You sleep in the night, you sleep in
the day - from birth to death you go on changing your patterns of
sleep, but you never really awaken. Just by opening the eyes don’t
befool yourself that you are awake. Unless the inner eyes open -
unless your inside becomes full of light, unless you can see
yourself, who you are - don’t think that you are awake. That is the
greatest illusion man lives in. And once you accept that you are
already awake, then there is no question of making any effort to be
awake.
The first thing to sink deep in your heart is that you
are asleep, utterly asleep. You are dreaming, day in, day out. You
are dreaming sometimes with open eyes and sometimes with closed
eyes, but you are dreaming - you are a dream. You are not yet a
reality.
Of course in a dream whatsoever you do is
meaningless. Whatsoever you think is pointless, whatsoever you
project remains part of your dreams and never allows you to see that
which is. Hence all the buddhas have insisted on only one thing:
Awaken! Continuously, for centuries, their whole teaching can be
contained in a single phrase: Be awake. And they have been devising
methods, strategies; they have been creating contexts and spaces and
energy fields in which you can be shocked into
awareness.
Yes, unless you are shocked, shaken to your very
foundations, you will not awaken. The sleep has been so long that it
has reached to the very core of your being; you are soaked in it.
Each cell of your body and each fiber of your mind have become full
of sleep. It is not a small phenomenon. Hence great effort is needed
to be alert, to be attentive, to be watchful, to become a witness.

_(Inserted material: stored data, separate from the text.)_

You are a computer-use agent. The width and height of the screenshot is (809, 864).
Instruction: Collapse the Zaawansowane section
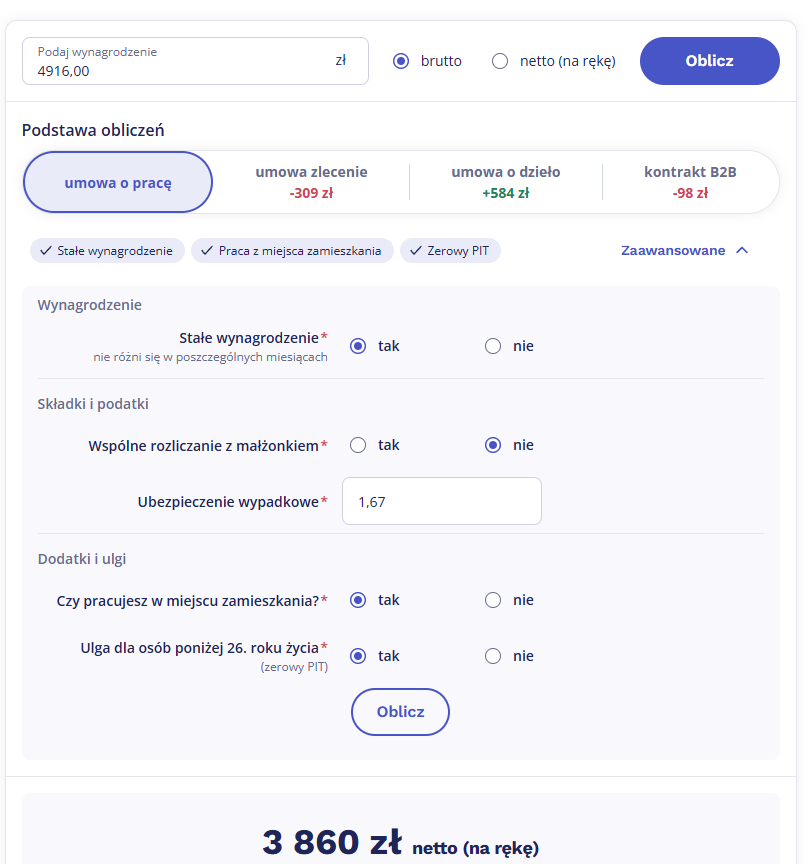click(x=684, y=251)
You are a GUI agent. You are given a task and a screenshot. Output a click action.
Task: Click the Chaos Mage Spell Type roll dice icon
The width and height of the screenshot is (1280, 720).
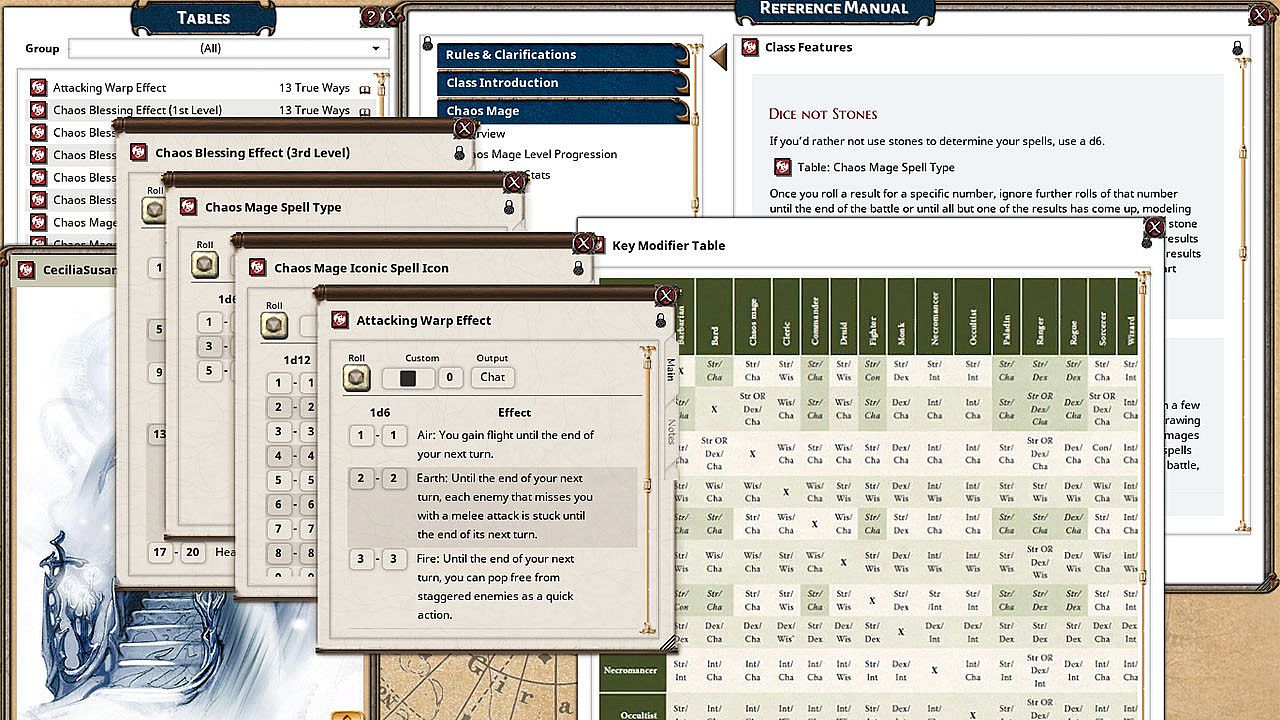[x=205, y=265]
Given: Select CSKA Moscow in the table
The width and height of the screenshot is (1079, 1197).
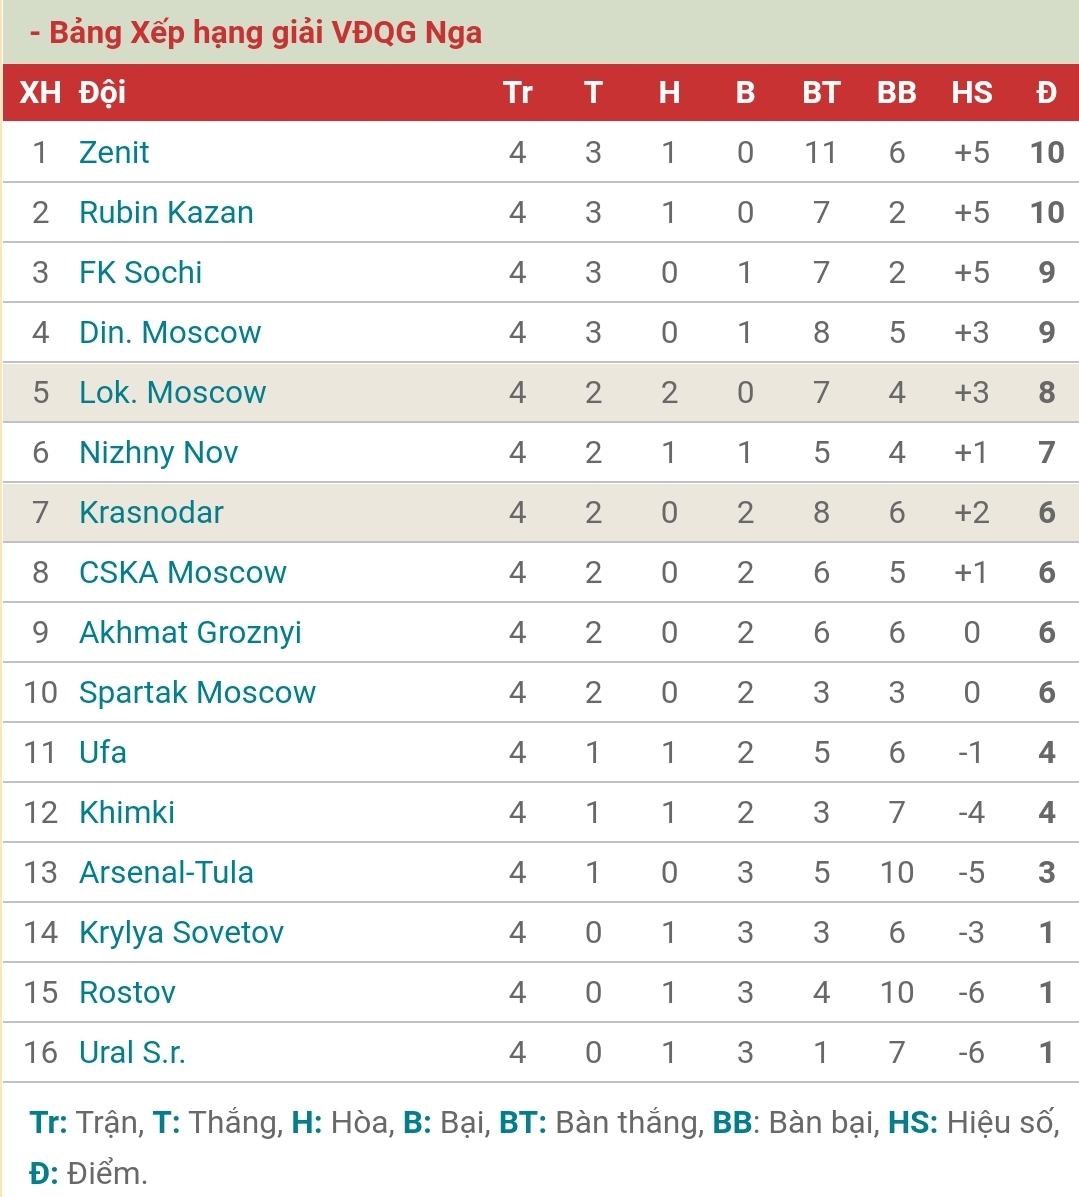Looking at the screenshot, I should tap(182, 572).
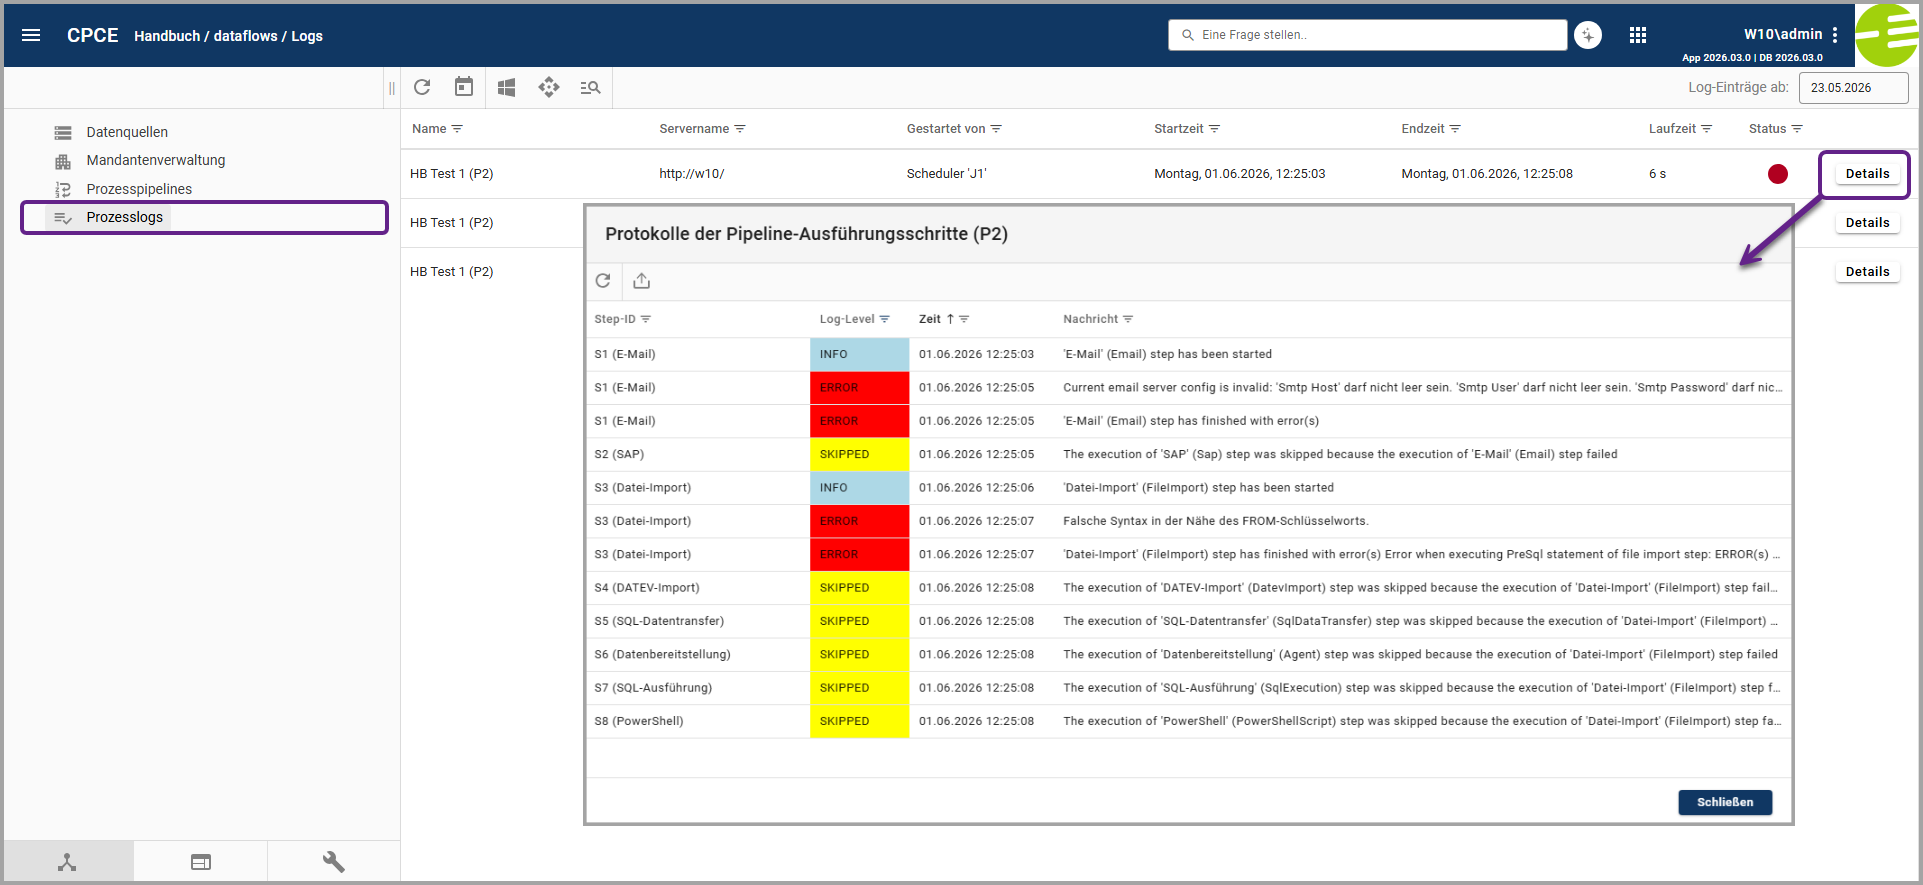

If all the buddhas of the world agree on any one single theme, this
is it - that man as he is, is asleep, and man as he should be,
should be awake. Wakefulness is the goal and wakefulness is the
taste of all their teachings. Zarathustra, Lao Tzu, Jesus, Buddha,
Bahauddin, Kabir, Nanak - all the awakened ones have been teaching
one single theme… in different languages, in different metaphors,
but their song is the same. Just as the sea tastes of salt - whether
the sea is tasted from the north or from the east or from the west,
the sea always tastes of salt - the taste of buddhahood is
wakefulness.
But you will not make any effort if you go on
believing that you are already awake. Then there is no question of
making any effort - why bother?
And you have created
religions, gods, prayers, rituals, out of your dreams - your gods
are as much part of your dreams as anything else. Your politics is
part of your dreams, your religions are part of your dreams, your
poetry, your painting, your art - whatsoever you do, because you are
asleep, you do things according to your own state of
mind.
Your gods cannot be different from you. Who will create
them? Who will give them shape and color and form? You create them,
you sculpt them; they have eyes like you, noses like you - and minds
like you! The Old Testament God says, "I am a very jealous God!" Now
who has created this God who is jealous? God cannot be jealous, and
if God is jealous then what is wrong in being jealous? If even God
is jealous, why should you be thought to be doing something wrong
when you are jealous? Jealousy is divine!
The Old Testament
God says, "I am a very angry God! If you don’t follow my
commandments, I will destroy you. You will be thrown into hellfire
for eternity. And because I am very jealous," God says, "don’t
worship anybody else. I cannot tolerate it." Who created such a God?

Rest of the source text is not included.